[Vorgegebener Text]
|---|

Wir haben angefangen, uns mit Organizing zu beschäftigen, und ein Pilotprojekt gestartet. In den nächsten zwei Jahren werden Ortsgruppen von uns mit dem Bundesverband in sechs Städten Organizing-Projekte aufbauen, in denen es um den Öffentlichen Nahverkehr geht (ÖPNV) – ein Thema, das die soziale Seite der Klimakrise ins Zentrum rückt. Meist geht es um eine Reduktion der Ticketpreise und/oder den Ausbau des Angebots. Viele Ortsgruppen konzentrieren sich auf den Ausbau des ÖPNV in Randbezirken, weil wir ein Interesse daran haben, nicht nur Leute aus der Innenstadt in die politische Auseinandersetzung einzubinden. Über den Sommer gehen wir in die erste Phase, dann schauen wir, wo wir genug Kampfkraft haben, um politisch etwas durchzusetzen. 
Zu den Preissteigerungen sehe ich uns in der Verantwortung, Proteste und Aktionen zu initiieren oder zu unterstützen, statt nur Interviews zu geben. Ihr habt doch als SDS ein ähnliches Projekt gemacht. Was waren denn eure Erfahrungen?

|---|

[Rohdaten]
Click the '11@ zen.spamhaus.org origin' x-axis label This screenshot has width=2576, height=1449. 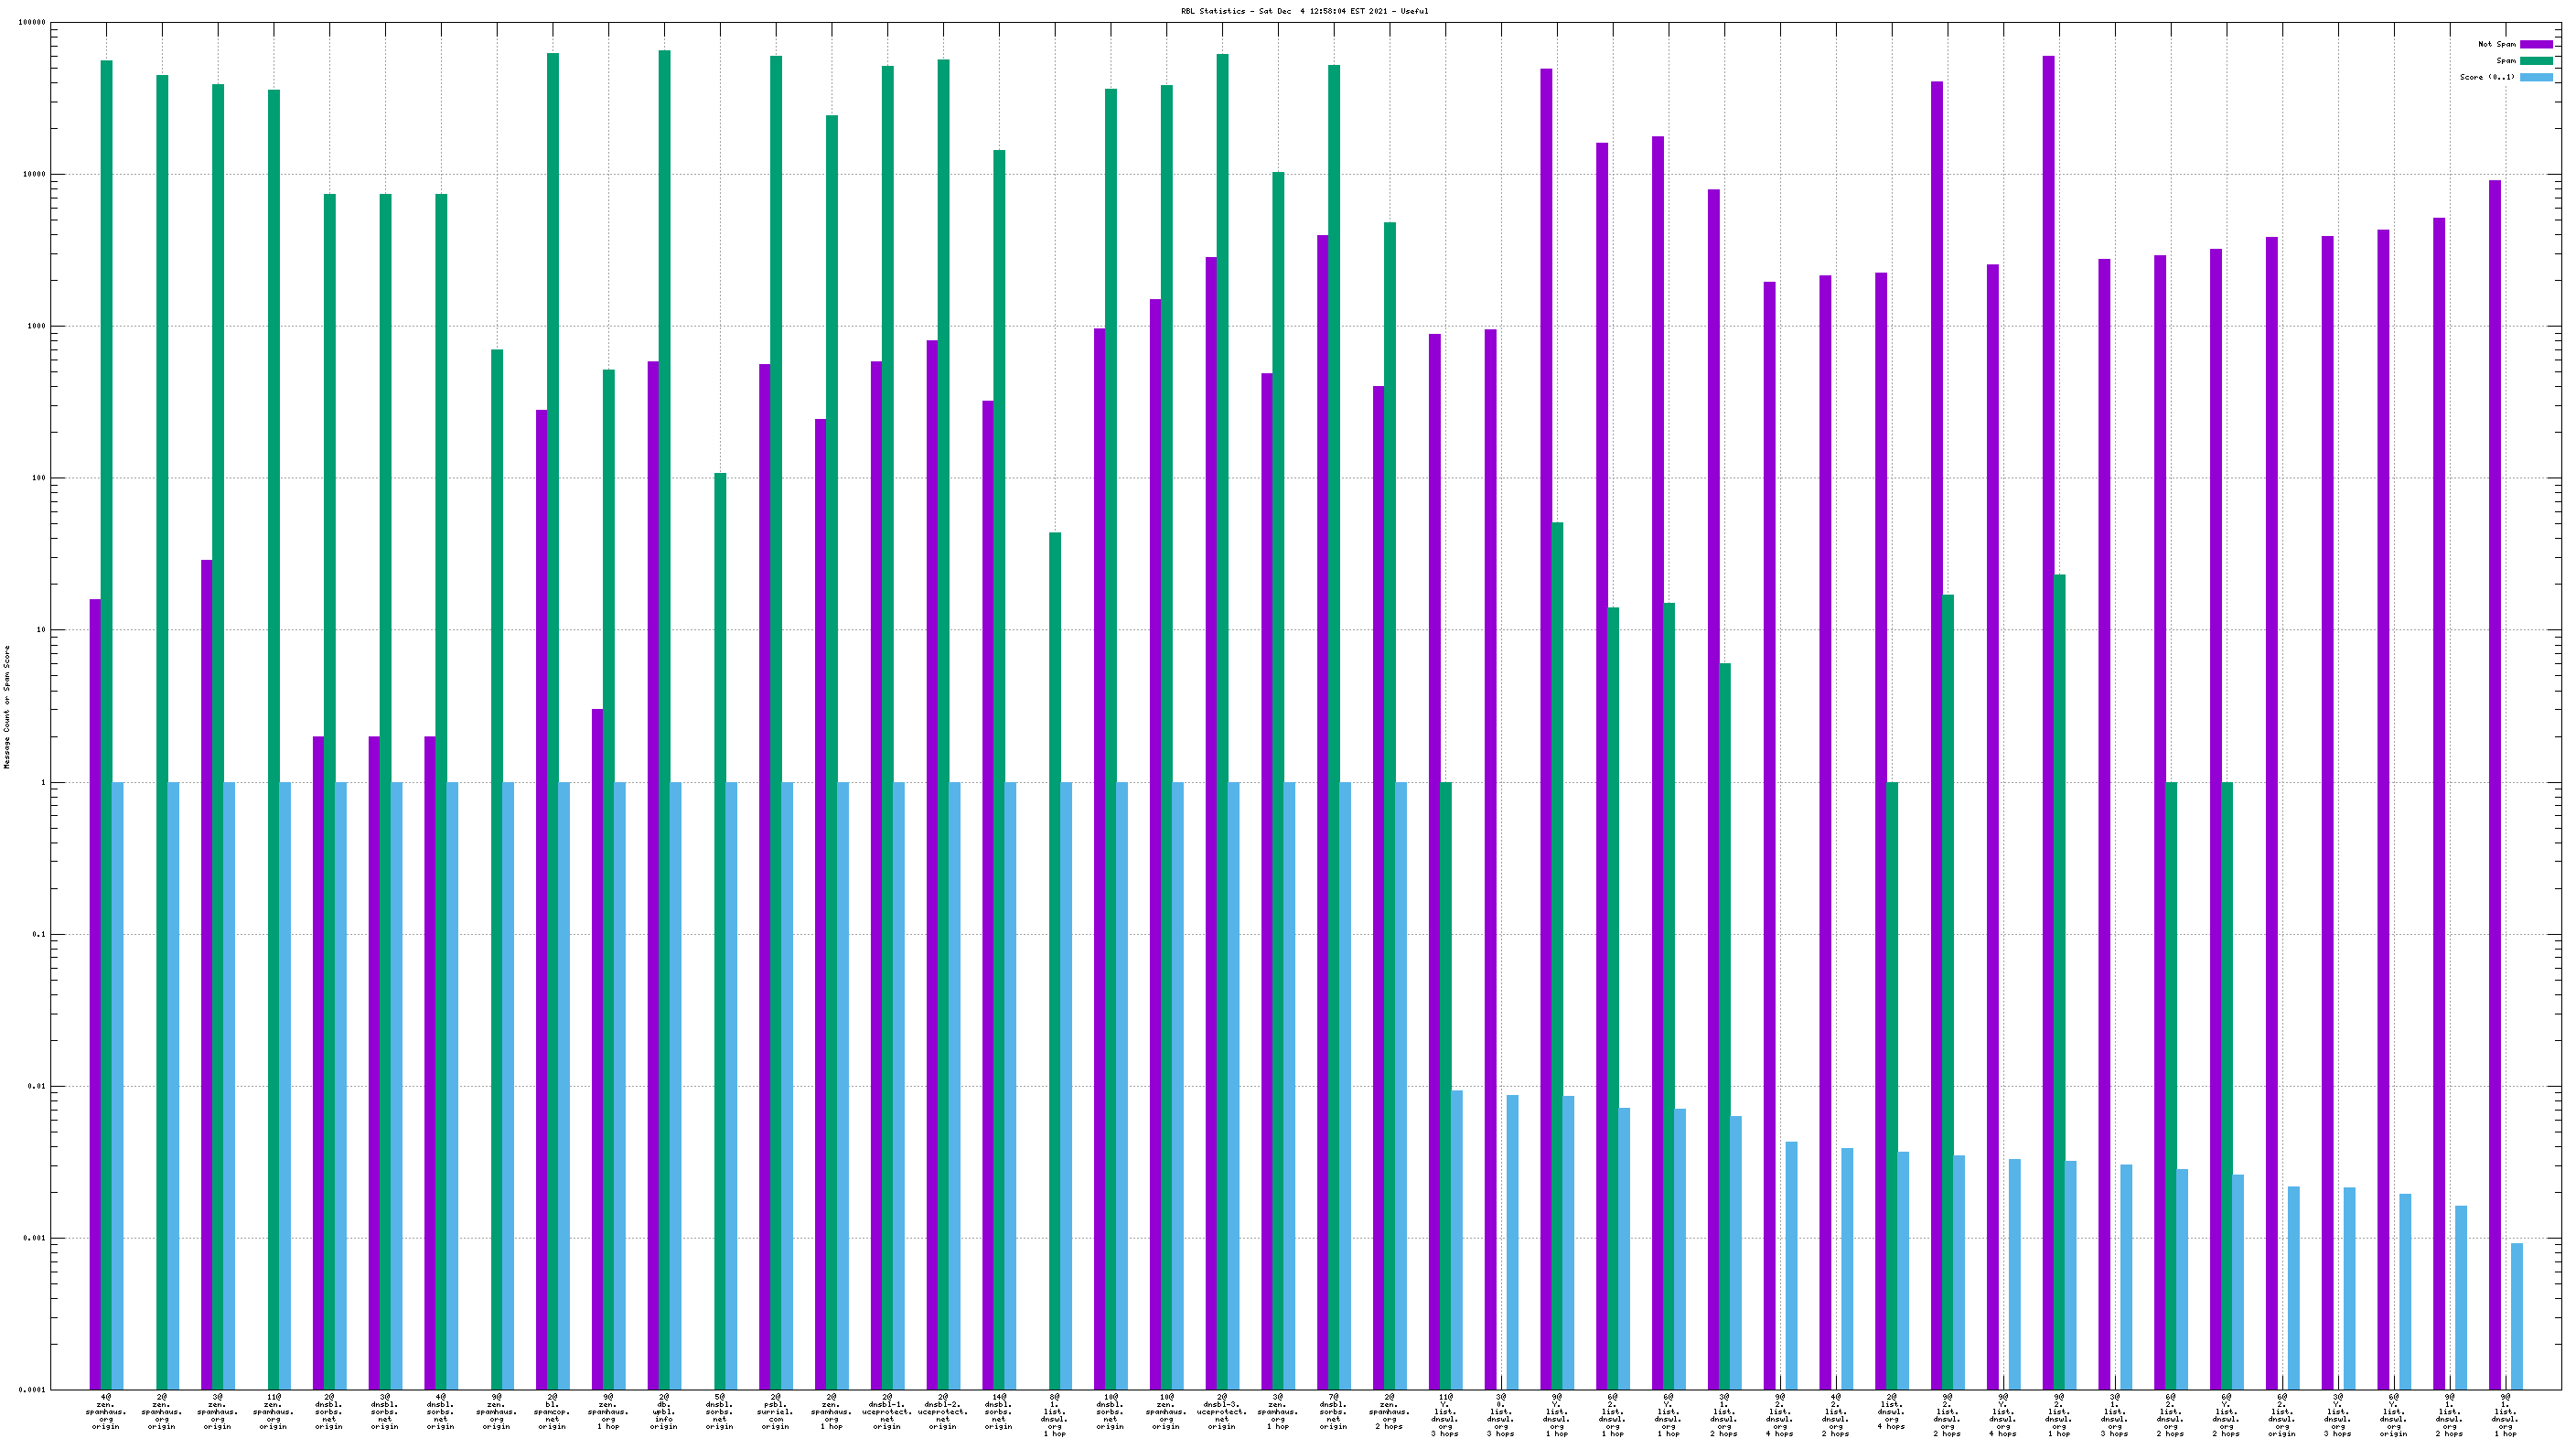(x=273, y=1411)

|---|

[Ziel der Übung] Schreiben Sie den Text über die Organizing-Projekte zum Nahverkehr vollständig und Wort für Wort ab.

[Lösung]
Wir haben angefangen, uns mit Organizing zu beschäftigen, und ein Pilotprojekt gestartet. In den nächsten zwei Jahren werden Ortsgruppen von uns mit dem Bundesverband in sechs Städten Organizing-Projekte aufbauen, in denen es um den Öffentlichen Nahverkehr geht (ÖPNV) – ein Thema, das die soziale Seite der Klimakrise ins Zentrum rückt. Meist geht es um eine Reduktion der Ticketpreise und/oder den Ausbau des Angebots. Viele Ortsgruppen konzentrieren sich auf den Ausbau des ÖPNV in Randbezirken, weil wir ein Interesse daran haben, nicht nur Leute aus der Innenstadt in die politische Auseinandersetzung einzubinden. Über den Sommer gehen wir in die erste Phase, dann schauen wir, wo wir genug Kampfkraft haben, um politisch etwas durchzusetzen. 
Zu den Preissteigerungen sehe ich uns in der Verantwortung, Proteste und Aktionen zu initiieren oder zu unterstützen, statt nur Interviews zu geben. Ihr habt doch als SDS ein ähnliches Projekt gemacht. Was waren denn eure Erfahrungen?